The Air Force has a long tradition of breaking barriers, from the sound barrier that catapulted it into the jet age to racial integration, the Air Force Academy's leader told cadets during a two day annual leadership symposium that wrapped up Friday.
"Each time those barriers are broken we become a stronger Air Force," Lt. Gen. Jay Silveria said at the outset of the 25th National Character and Leadership Symposium hosted by the academy and brings in professional athletes, business executives and military leaders to teach cadets about leadership.
The symposium has evolved over the past quarter century, reflecting differant values and changes in society. This year's the was ethics and respect for human dignity.

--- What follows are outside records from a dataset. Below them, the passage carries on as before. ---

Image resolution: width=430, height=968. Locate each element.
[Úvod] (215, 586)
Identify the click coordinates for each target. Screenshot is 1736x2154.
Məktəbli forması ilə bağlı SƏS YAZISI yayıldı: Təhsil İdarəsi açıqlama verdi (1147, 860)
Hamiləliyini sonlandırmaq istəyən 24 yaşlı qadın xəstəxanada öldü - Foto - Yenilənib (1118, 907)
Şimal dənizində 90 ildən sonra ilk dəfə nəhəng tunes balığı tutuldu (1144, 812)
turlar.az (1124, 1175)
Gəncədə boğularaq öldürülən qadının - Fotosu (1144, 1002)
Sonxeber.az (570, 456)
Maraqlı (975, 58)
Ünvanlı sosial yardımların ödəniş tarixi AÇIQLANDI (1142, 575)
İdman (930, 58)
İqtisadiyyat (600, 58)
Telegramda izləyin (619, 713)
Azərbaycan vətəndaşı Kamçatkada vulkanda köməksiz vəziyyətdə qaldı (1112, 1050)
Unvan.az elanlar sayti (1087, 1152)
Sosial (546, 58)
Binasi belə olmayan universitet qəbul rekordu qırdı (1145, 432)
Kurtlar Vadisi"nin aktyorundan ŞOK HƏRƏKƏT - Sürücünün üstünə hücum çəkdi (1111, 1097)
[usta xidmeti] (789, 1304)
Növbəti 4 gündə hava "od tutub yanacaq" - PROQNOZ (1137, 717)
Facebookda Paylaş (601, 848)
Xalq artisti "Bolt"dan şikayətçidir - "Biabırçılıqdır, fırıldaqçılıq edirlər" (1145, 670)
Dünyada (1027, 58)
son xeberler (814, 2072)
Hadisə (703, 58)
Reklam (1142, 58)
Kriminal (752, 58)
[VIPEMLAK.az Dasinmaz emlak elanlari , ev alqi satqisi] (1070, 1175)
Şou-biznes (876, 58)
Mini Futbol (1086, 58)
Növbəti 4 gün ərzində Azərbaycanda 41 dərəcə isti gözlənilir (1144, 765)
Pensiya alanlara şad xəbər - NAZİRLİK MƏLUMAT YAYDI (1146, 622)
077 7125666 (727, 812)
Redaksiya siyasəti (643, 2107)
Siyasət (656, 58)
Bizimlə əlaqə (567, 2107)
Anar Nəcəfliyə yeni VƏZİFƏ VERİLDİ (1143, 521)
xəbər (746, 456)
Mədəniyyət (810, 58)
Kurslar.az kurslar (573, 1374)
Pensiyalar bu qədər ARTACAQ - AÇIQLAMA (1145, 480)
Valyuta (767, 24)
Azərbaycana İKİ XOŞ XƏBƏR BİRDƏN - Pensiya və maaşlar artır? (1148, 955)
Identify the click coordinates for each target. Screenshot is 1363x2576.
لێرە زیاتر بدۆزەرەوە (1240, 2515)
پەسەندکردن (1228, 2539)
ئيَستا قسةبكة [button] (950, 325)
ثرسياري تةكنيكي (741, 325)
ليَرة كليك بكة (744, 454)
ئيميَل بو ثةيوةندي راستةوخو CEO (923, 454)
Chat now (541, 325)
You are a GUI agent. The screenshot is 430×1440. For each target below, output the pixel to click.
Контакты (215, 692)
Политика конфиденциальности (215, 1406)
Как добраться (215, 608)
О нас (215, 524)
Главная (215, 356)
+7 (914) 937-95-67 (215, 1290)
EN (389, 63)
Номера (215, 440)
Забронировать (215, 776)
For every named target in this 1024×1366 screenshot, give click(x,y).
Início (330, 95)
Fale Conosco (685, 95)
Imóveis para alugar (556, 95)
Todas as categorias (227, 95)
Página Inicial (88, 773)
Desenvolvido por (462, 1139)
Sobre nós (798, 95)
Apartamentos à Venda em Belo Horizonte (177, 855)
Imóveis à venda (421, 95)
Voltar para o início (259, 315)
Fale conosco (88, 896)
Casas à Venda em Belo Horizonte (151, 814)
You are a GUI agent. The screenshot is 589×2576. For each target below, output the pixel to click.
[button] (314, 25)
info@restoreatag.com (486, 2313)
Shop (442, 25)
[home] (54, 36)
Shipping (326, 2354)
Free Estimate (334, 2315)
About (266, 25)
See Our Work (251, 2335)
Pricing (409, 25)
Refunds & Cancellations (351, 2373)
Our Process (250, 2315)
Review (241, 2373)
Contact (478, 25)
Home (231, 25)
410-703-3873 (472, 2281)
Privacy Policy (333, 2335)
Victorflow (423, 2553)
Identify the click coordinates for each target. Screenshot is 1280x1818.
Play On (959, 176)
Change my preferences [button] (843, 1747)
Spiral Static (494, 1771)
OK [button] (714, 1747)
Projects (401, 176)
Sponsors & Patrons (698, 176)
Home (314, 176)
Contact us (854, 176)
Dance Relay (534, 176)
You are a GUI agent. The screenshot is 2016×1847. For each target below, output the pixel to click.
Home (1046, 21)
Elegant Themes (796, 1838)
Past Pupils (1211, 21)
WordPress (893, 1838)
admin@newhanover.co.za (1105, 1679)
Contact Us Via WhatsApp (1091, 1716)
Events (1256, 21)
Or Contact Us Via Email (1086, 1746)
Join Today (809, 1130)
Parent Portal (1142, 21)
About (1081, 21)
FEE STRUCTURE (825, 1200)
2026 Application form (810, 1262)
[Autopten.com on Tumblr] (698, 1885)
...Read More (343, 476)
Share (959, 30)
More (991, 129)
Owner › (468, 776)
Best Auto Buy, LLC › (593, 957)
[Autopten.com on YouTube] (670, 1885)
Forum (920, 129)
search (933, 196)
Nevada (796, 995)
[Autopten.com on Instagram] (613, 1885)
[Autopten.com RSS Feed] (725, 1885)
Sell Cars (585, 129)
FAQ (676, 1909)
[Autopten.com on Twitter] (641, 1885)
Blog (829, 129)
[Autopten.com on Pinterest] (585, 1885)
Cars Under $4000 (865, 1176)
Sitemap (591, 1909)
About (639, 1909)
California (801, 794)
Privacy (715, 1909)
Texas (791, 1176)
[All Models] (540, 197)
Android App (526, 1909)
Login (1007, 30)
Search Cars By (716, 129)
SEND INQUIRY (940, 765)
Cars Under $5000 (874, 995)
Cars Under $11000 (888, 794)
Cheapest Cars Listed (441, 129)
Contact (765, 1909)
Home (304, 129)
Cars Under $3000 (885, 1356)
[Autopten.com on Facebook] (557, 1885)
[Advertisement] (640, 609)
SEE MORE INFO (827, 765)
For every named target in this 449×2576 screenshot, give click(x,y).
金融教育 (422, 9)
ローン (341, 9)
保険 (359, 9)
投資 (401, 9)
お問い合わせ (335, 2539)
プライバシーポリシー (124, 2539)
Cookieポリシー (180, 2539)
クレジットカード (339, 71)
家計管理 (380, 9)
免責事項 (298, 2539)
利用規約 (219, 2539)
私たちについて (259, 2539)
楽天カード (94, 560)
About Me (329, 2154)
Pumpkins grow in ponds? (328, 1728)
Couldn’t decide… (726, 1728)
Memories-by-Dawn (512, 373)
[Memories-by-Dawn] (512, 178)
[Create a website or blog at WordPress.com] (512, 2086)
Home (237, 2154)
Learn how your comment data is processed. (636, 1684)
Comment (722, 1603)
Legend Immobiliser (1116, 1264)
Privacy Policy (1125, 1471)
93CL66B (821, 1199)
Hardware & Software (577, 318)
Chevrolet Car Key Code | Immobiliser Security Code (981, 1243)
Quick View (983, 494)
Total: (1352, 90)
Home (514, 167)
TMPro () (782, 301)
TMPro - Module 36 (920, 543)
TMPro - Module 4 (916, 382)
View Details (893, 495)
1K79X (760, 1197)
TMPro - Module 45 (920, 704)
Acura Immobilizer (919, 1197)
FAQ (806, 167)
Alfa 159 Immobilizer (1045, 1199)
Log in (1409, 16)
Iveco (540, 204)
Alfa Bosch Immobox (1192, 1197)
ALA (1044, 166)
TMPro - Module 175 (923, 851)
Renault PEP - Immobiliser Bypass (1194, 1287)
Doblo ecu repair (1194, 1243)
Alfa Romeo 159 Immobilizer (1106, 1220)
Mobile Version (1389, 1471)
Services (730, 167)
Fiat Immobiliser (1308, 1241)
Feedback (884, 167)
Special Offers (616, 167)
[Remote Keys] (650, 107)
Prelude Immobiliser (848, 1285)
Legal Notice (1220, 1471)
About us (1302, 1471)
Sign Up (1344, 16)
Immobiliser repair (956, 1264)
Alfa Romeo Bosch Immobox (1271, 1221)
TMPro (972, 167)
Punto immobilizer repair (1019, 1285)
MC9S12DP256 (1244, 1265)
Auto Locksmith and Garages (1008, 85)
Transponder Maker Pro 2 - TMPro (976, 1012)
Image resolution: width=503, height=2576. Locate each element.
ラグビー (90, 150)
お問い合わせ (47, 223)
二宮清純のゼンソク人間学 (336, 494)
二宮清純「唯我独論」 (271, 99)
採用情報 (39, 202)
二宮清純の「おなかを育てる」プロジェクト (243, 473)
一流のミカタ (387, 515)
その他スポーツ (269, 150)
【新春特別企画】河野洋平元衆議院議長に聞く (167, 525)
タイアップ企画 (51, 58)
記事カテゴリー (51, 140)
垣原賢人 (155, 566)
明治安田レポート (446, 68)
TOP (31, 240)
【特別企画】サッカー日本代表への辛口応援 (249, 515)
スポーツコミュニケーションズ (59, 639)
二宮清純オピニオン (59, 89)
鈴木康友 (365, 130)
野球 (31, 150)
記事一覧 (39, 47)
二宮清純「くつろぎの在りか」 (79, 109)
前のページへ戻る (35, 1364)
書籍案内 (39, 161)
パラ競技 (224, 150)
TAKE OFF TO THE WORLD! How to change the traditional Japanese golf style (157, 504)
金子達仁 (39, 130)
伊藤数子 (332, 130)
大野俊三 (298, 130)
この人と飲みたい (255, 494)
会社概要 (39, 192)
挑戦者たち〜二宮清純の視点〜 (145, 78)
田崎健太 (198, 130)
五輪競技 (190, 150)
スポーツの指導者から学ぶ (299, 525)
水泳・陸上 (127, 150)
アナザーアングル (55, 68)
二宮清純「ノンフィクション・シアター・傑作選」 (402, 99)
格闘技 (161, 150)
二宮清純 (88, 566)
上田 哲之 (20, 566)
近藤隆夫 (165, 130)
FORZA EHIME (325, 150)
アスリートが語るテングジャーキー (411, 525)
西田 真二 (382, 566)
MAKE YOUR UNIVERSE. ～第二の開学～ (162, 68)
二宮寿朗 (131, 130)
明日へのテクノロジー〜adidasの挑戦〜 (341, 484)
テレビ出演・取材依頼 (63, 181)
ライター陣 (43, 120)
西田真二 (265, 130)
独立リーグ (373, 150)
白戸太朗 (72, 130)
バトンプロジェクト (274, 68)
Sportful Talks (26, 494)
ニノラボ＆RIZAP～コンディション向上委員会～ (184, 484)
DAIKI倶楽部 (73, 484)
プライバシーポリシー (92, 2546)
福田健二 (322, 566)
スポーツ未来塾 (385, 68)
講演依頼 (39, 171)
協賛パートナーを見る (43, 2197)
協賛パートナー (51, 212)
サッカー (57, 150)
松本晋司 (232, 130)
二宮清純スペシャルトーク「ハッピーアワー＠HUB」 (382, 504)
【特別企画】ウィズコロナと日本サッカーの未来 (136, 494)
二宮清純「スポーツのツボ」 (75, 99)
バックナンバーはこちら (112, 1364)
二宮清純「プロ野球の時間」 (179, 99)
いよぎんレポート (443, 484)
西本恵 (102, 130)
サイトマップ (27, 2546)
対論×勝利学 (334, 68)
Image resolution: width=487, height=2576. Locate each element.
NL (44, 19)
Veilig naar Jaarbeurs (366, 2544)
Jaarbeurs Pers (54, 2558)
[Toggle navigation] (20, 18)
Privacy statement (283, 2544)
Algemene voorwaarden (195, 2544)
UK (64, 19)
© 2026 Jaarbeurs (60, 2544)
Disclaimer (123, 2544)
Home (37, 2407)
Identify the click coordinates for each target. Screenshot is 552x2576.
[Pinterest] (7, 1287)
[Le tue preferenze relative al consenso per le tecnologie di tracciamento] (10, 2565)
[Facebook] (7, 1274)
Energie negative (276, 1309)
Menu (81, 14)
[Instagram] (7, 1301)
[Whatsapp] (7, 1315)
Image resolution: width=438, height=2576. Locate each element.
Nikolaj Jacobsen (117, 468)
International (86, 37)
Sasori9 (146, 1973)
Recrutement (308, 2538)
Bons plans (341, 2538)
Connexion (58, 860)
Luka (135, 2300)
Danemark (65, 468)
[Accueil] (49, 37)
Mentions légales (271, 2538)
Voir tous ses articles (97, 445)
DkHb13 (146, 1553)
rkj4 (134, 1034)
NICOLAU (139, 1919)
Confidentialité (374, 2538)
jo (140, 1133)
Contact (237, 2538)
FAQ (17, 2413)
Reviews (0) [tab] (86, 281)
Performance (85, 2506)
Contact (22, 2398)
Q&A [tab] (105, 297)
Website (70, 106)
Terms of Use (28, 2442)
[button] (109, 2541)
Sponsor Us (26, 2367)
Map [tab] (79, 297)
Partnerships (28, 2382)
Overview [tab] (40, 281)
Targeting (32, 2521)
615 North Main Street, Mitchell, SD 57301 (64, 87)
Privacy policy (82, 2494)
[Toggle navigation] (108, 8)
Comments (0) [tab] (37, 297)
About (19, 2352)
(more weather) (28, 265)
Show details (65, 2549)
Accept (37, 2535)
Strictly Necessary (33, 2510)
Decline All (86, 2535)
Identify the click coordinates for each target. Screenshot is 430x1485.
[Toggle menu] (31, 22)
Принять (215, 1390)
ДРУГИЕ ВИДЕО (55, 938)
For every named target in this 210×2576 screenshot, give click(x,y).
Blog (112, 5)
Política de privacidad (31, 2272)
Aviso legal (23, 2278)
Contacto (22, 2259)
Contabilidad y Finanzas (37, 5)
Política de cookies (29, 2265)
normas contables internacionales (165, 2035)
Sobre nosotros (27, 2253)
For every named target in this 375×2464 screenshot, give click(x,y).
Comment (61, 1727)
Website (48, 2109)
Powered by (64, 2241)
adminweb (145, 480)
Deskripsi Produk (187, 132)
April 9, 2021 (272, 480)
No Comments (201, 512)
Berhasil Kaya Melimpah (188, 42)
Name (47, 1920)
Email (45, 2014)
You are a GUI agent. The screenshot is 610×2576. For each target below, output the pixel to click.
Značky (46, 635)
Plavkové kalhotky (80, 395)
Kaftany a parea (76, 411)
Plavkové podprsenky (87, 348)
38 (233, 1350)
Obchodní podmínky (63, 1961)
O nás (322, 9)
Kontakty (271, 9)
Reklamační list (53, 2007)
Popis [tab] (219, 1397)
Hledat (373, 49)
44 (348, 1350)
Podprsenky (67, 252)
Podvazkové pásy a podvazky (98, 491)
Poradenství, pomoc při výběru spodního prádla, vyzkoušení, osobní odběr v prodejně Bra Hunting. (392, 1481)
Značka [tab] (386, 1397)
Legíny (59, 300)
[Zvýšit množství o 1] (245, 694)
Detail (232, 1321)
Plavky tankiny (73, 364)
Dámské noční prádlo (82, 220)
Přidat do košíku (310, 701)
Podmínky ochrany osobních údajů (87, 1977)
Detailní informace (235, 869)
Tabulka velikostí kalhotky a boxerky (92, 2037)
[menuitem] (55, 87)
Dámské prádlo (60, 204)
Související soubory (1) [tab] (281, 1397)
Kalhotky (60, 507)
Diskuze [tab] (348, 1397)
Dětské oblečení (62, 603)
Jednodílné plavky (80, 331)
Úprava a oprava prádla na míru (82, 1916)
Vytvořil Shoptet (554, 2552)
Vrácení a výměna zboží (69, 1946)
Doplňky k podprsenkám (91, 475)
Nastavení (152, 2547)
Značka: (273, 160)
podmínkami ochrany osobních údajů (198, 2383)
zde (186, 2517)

Guest speakers included Pittsburgh Steeler and Army veteran Alejandro Villanueva, Trumball Unmanned CEO Dyan Gibbens and Mark Geist, who was a security team member in Benghazi, Libya, during the 2012 attack in which the U.S. ambassador was killed.
"Everything is wrapped around the idea of how do we develop leaders of character," explained Christopher Luedtke, a spokesman for the event. "We as an institution, and the cadets themselves, never stop that pursuit."
During the opening ceremonies, Silveria recounted the Air Force's "70-year history of breaking barriers."
He highlighted the Tuskegee Airmen, acclaimed African American pilots who flew fighters during World War II when the armed forces were segregated and the first female fighter pilot in the Air Force, Brig. Gen. Jeannie M. Leavitt.
Those barriers are often a sign of the times, the academy superintendent said.
"Issues such as racism, sexism, sexual assault and sexual harassment are in the way of us becoming a more effective fighting force," Silveria explained. "We cannot afford to discount any ideas or ignore any talent."
Some of those ideas are still politically contentious.
A panel on transgender service members was held Thursday morning.
"This is a panel about understanding," Col. Gary Packard said as he introduced the panel speakers. "Understanding what transgender military service is about."
Air Force Staff Sgt. Logan Ireland is a transgender male who currently serves at Peterson Air Force Base with Security Forces. His wife is retired Army Cpl. Laila Ireland who is a transgender female.
The two starred in a 2015 New York Times documentary entitled, "Transgender at War and in Love," which followed the couple during Logan's deployment to Kandahar, Afghanistan.
Throughout the panel the two explained their service before the Defense Department policy change in 2016 that allowed transgender men and women to serve openly in the military.
Laila Ireland said that before she transitioned she would sometimes have to wipe her face with a tissue in front of her commander to prove that she was not wearing makeup.
"I had to watch where I stepped," Laila Ireland said. "There was no willingness to learn or patience at all."
Staff Sgt. Ireland's experience has been different. He was able to deploy as a male to Afghanistan in 2015 even though transgender service was still banned.
"It really goes to show it comes down to leadership on a fundamental level," Logan Ireland said.
Laila Ireland expressed the frustration she felt before the policy change, saying that hiding that side of her life felt like lying.
"Part of the warrior ethos is integrity," she said. "And we violated that every day by not being open about who we are."
Panels covering issues such as transgender service and sexual assault were necessary to have an "open and honest dialogue" about ethics and respect for human dignity, Luedtke said.
"That is what we are trying to do here," said Luedtke. "We are dealing with some really difficult issues."